The size of the entertainment offering was enough to call to mind Disney Plus, set to launch next month with a dizzying array or programming options from Marvel, Pixar, Lucasfilm, 20th Century Fox, and the Disney library. But when HBO Max makes its debut next May, it will do so at a cost to new subscribers of $14.99 per month — more than twice that of Disney Plus.

Thus Tuesday’s presentation made clear both the strength of WarnerMedia’s play and the principle challenge it faces going forward. HBO Max will effectively supplant existing streamers HBO Now and HBO Go — even though WarnerMedia has not indicated indicated that either will wind down as Max ramps up. (Taking questions from analysts, Stankey joked that the conversion process for existing subscribers to Max would serve as “an IQ test.”) As such, Max enters the streaming wars with a base of 34 million existing U.S. HBO subscribers.

But AT&T is looking to grow that base with a sub price higher than that demanded by not just Disney Plus, but also Netflix, Apple TV Plus, Amazon Prime and Hulu — not to mention Showtime, Starz, and CBS All Access. The company projects that by 2025, HBO Max will boast 50 million U.S. subscribers and generate $5 billion dollars per year on $4 billion of domestic spending.

An undefined chunk of that revenue is, according to Stankey, set to come from an ad-supported option that will roll out in 2021. But projections still rely on 16 million U.S. consumers who have for years declined ample opportunity to pay roughly $15 a month for HBO deciding that the new Max content offering is enough to make them subscribe. Paying $14.99 for a new version of something that you previously decided you could live without is a different proposition than paying $6.99 a month for something that never existed before.

But the television ecosystem is in flux. Even as AT&T enters a crowded subscription-video field, the traditional cable bundle on which much of the erstwhile TimeWarner’s business for the last two decades was built continues to unravel. “If I were to go back to basic supply and demand, we’re probably at peak number of hours of scripted development right now,” Stankey said, adding that he expects to see growth in number of hours of scripted programming being made to flatten out in the coming years as the universe of cable channels shrinks. AT&T is doubtless betting that consumers abandoning cable will have room in their lives for more than one service that delivers a massive amount of content on par with a large cable-channel group.
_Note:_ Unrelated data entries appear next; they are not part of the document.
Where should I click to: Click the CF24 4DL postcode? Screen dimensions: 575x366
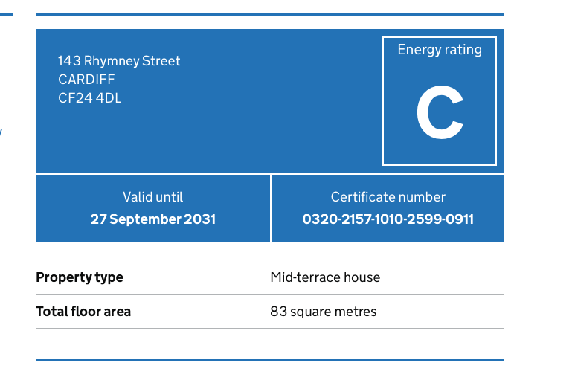point(89,97)
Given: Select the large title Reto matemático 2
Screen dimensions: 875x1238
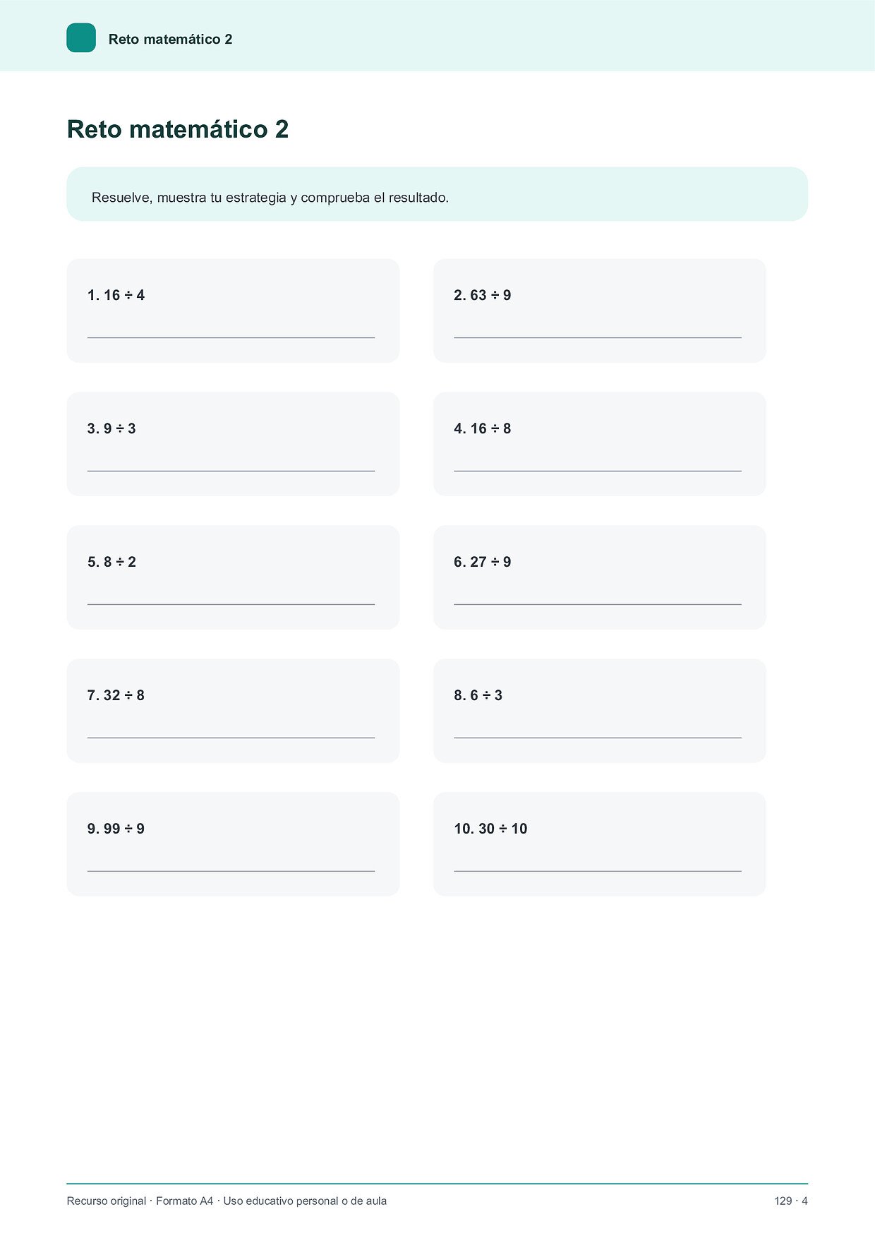Looking at the screenshot, I should 178,129.
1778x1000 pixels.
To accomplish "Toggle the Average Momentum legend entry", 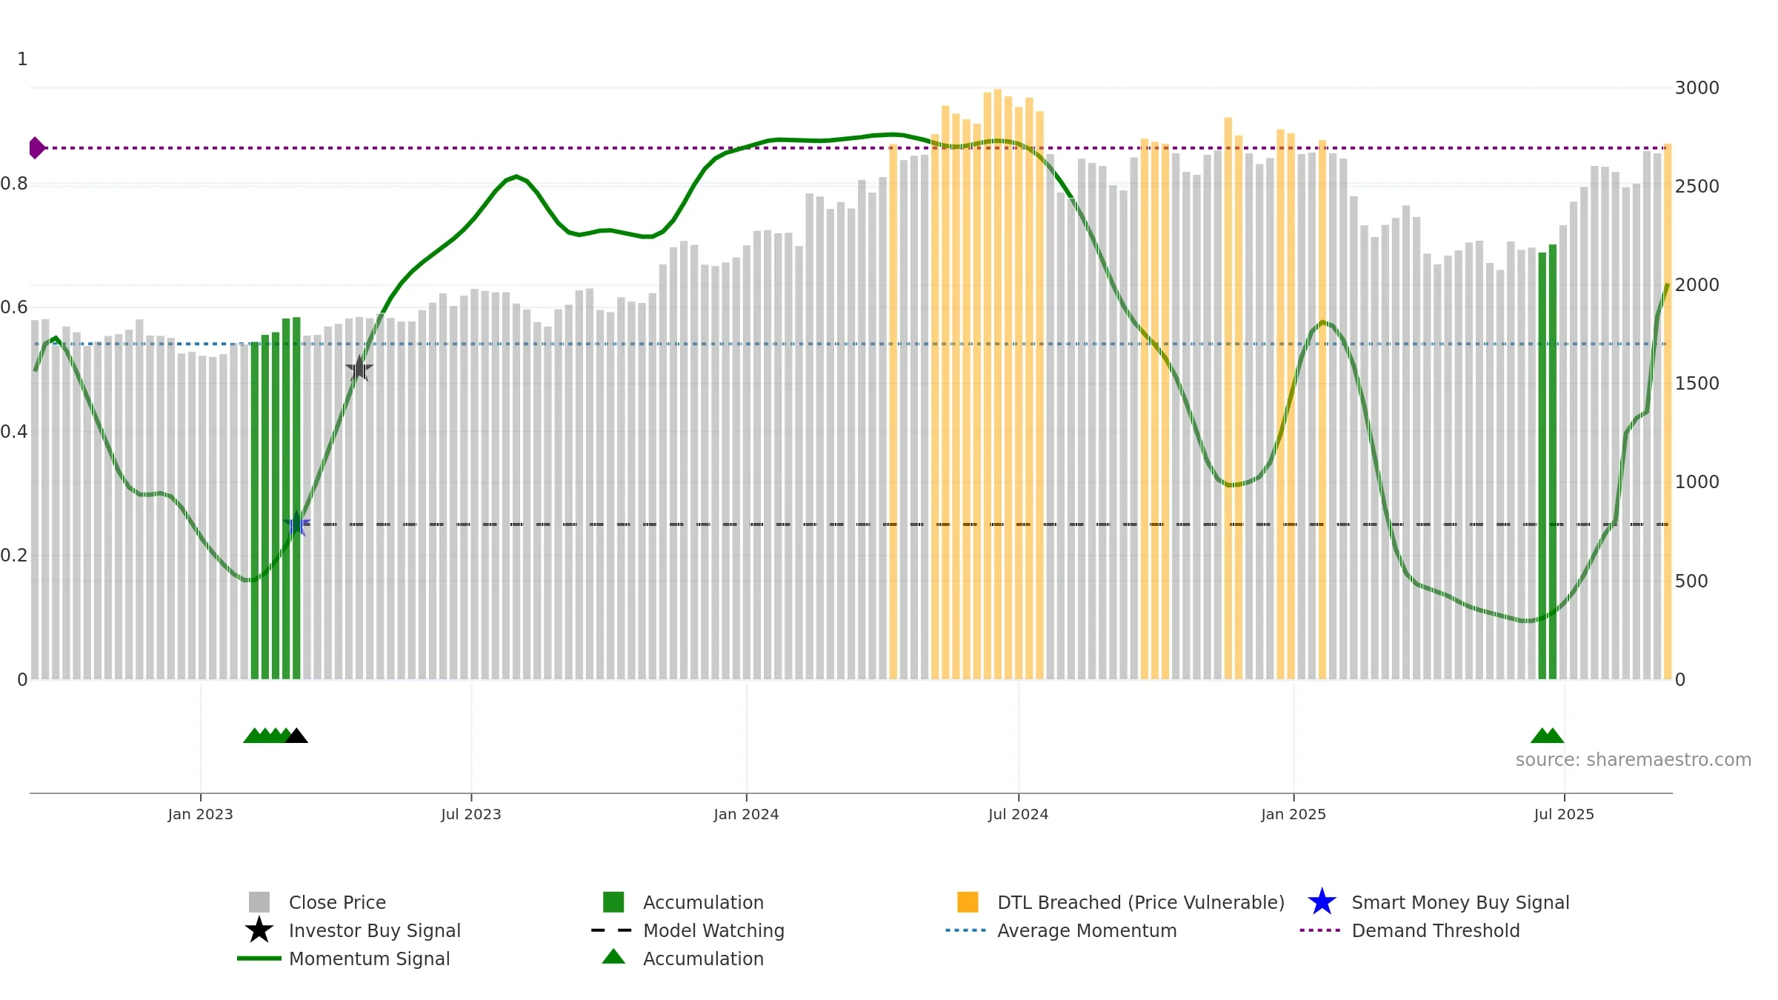I will (x=1061, y=930).
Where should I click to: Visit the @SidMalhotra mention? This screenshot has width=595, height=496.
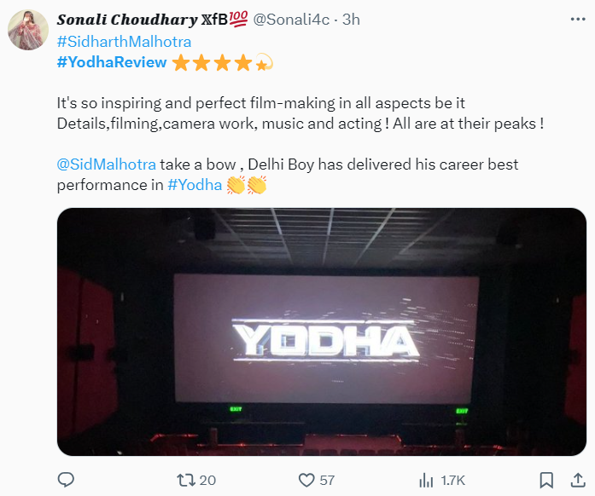106,164
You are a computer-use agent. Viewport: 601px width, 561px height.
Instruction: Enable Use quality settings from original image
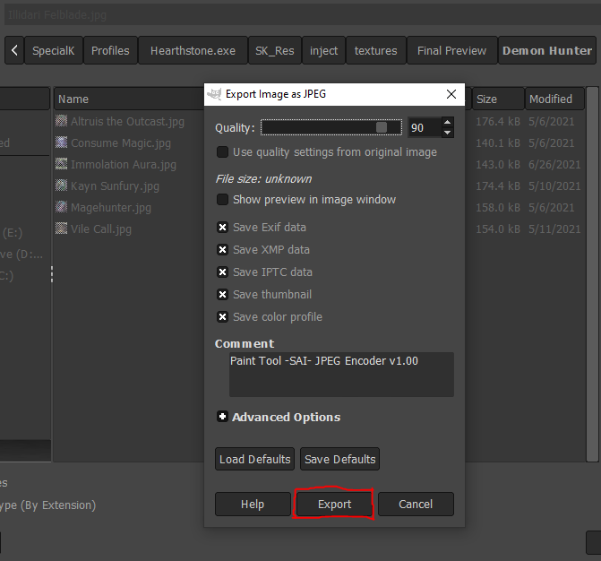click(223, 152)
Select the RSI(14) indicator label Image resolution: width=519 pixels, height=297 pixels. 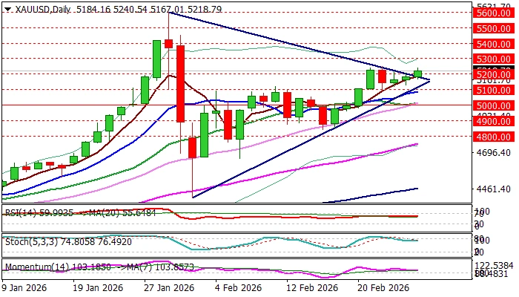coord(21,212)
There’s also the AT&T of it. The sizzle reel that kicked off the presentation began with a reference to Alexander Graham Bell — not Jack Warner and siblings (they came later). Then Stankey took the stage, prefacing the flash of the content portion with a sober talk aimed at investors. HBO Max’s premium-video offerings, he said, would reduce churn among AT&T’s wireless subscribers — and a reduction of one basis point of wireless churn, he added, equates to roughly $100 million of revenue. This was the actual point of the proceedings. J.J. Abrams was just there for show.

But the quality of that show was important. After Apple underwhelmed at a similar, but more consumer-oriented event in March, the pressure has mounted on new and existing streaming services to justify their existence. Disney appeared to do so in April at its investor day, where it showed off a product buttressed by content from the newly acquired Fox. Whether AT&T would be able to clear a similar bar was never certain. But it was clear Tuesday that what it has to offer via HBO Max is, at the very least, a lot.